A pall fell over the occupants of the common room as they turned their disapproving gazes toward her family. Her cheeks burned with embarrassment. Her mother kept Blake tucked to her front and while drawing an arm around Jessica’s waist and squeezing. Was her mother protecting or warning her?
Protection was all her mother had the strength to offer anymore. She no longer gave her children hope or optimism for the future. Goforth had ground both to dust.
Blake unexpectedly inheriting an earldom through their dead father’s English ancestors had made Goforth alternately resentful and grasping. He too was an English immigrant, although with less illustrious bloodlines. Nevertheless, he thought he deserved the kind of luck that brought Blake, a mere child under his care, such wealth and power. While Goforth wasn’t the cleverest of men, he was cunning enough to seize an opportunity.
Goforth recognized Blake’s ascendancy could carry him to greater heights than an undisputed leader in their Pennsylvania village. Jessica worried their mother was not strong enough to protect Blake from her new husband’s ambition, which was more dangerous than his wrath.
The innkeeper was a soft-spoken man with a lined face and halo of thick white hair. He tried to assure Goforth he would have the best rooms possible, but Goforth made a dismissive sound. Red burnished the innkeeper’s cheeks, and his mouth narrowed. It was obvious Goforth was testing the man’s usually jolly disposition. A young boy was tasked with showing them to their rooms.
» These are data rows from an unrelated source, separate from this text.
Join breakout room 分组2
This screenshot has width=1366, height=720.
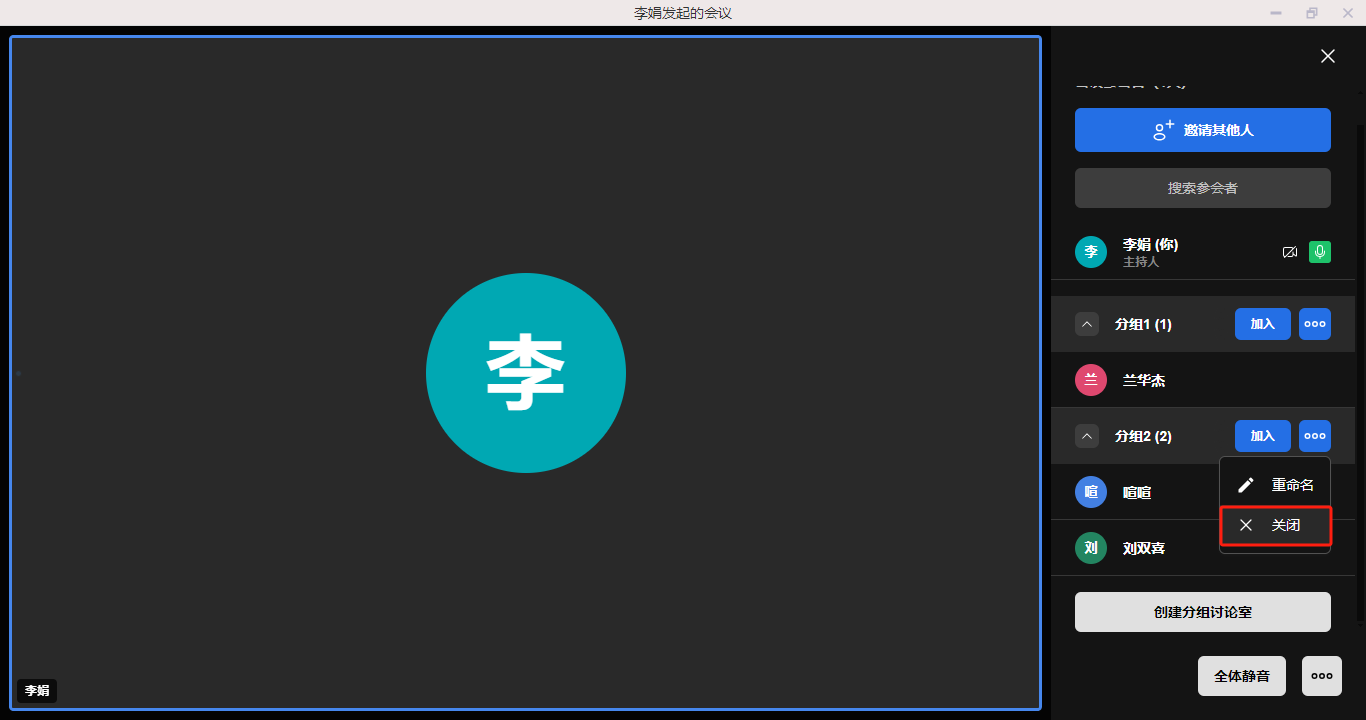click(1262, 436)
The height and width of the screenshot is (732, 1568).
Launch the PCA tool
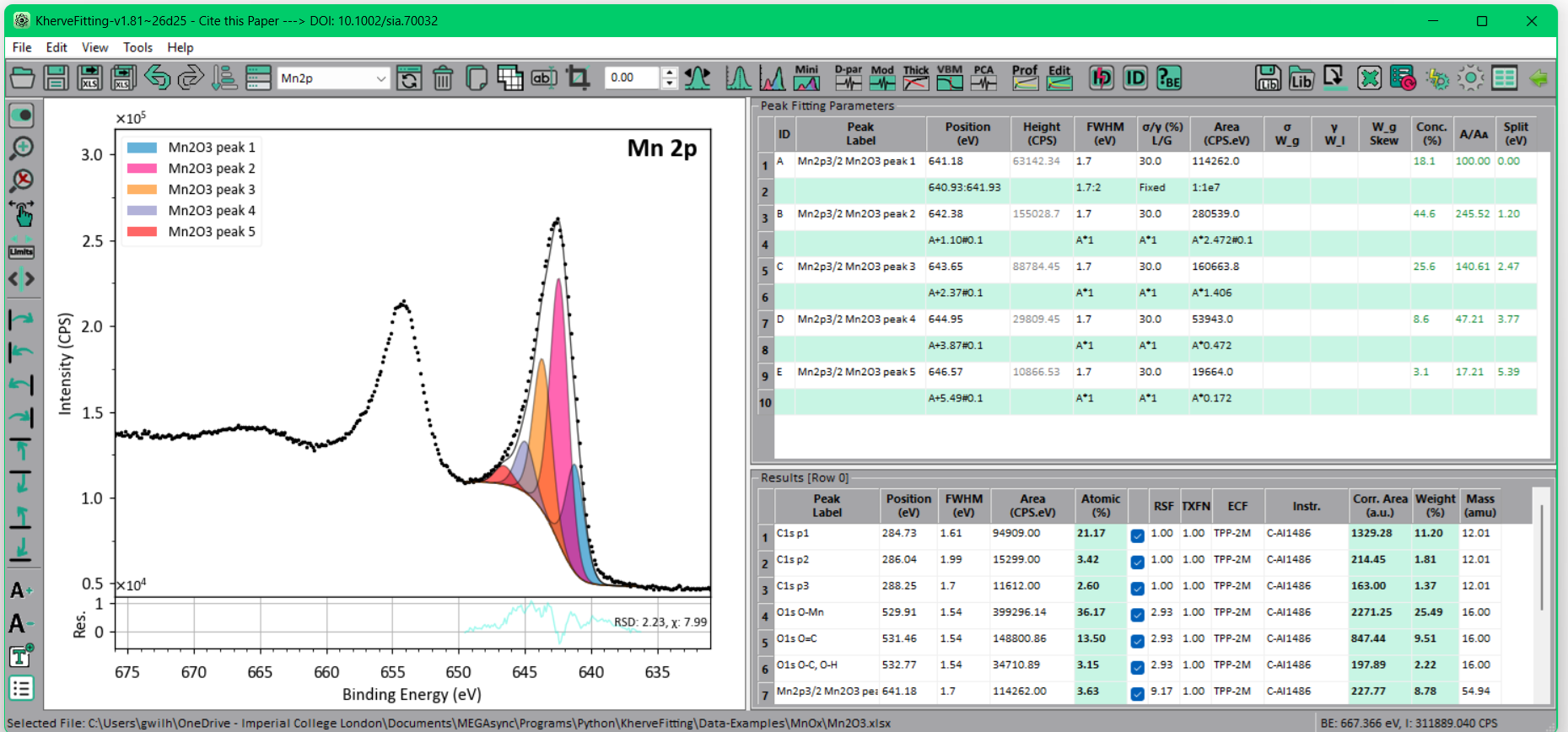coord(983,78)
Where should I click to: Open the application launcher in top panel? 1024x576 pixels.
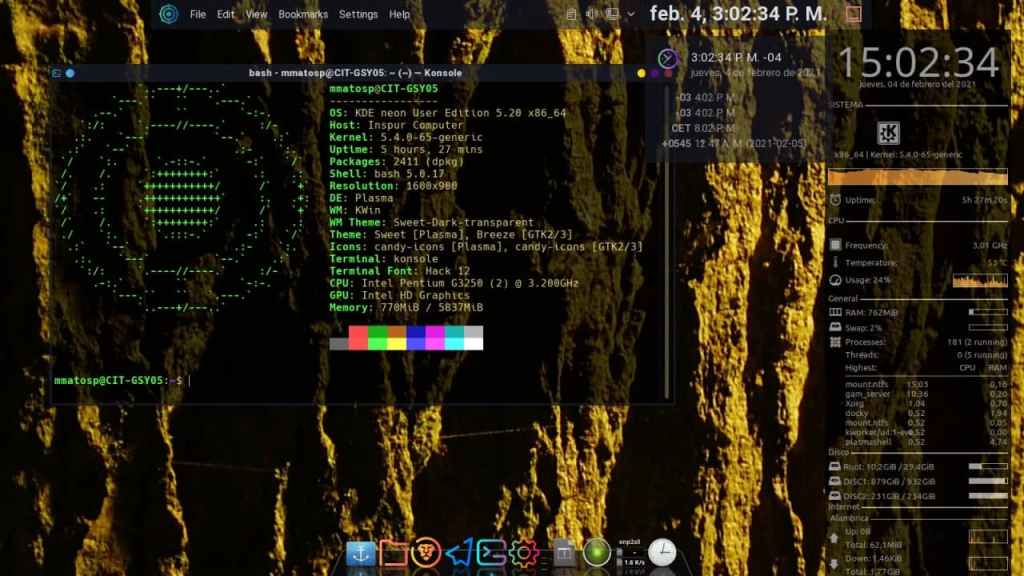point(168,14)
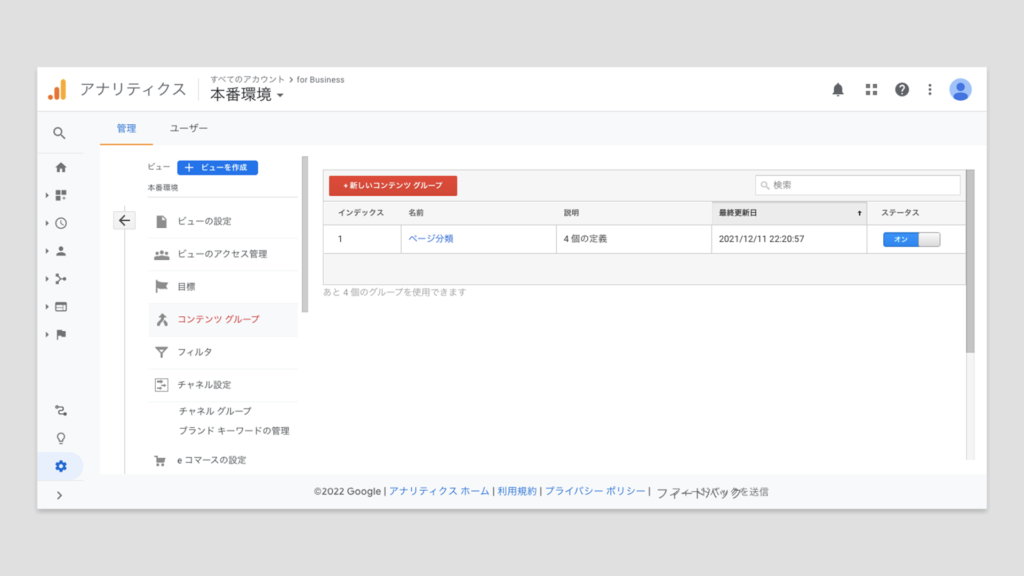Click the view column vertical scrollbar

pos(305,235)
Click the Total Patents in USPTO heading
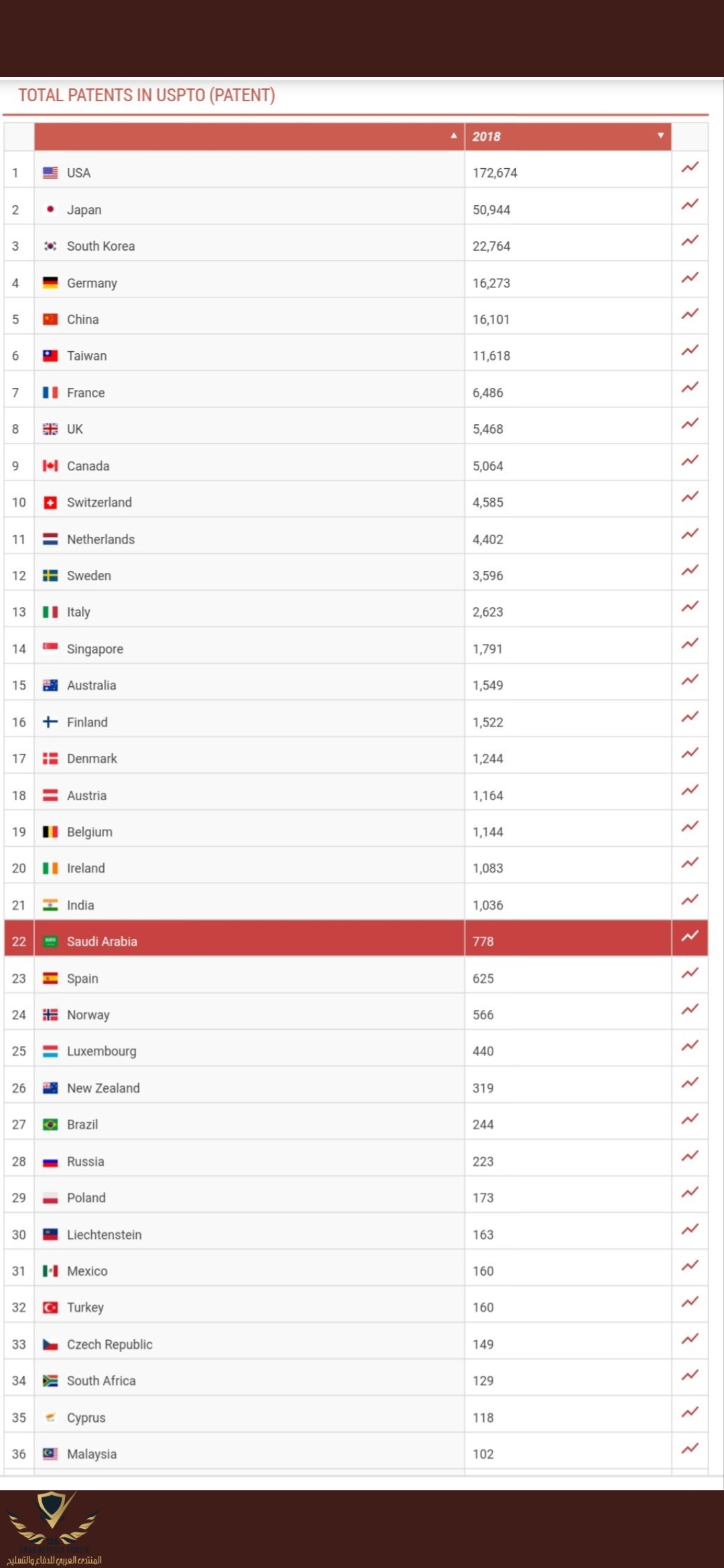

“Wait here while I assess the quality. I refuse to sleep with lice,” Goforth said to her mother, but loud enough for everyone in the common room to hear. He stomped up the steps, rattling a series of bucolic watercolors lining the staircase.
Jessica shrugged her mother’s arm off. “You should apologize to the innkeeper for his behavior, or we might find spittle in our dinner this evening.”
Her mother’s gaze darted up the stairs as she shook her head. “It’s best not to try your father’s patience.”
“Please don’t, Jessica. It’s been a difficult journey, and you will only make things worse for yourself.” In a smaller voice, her mother added, “And for all of us.”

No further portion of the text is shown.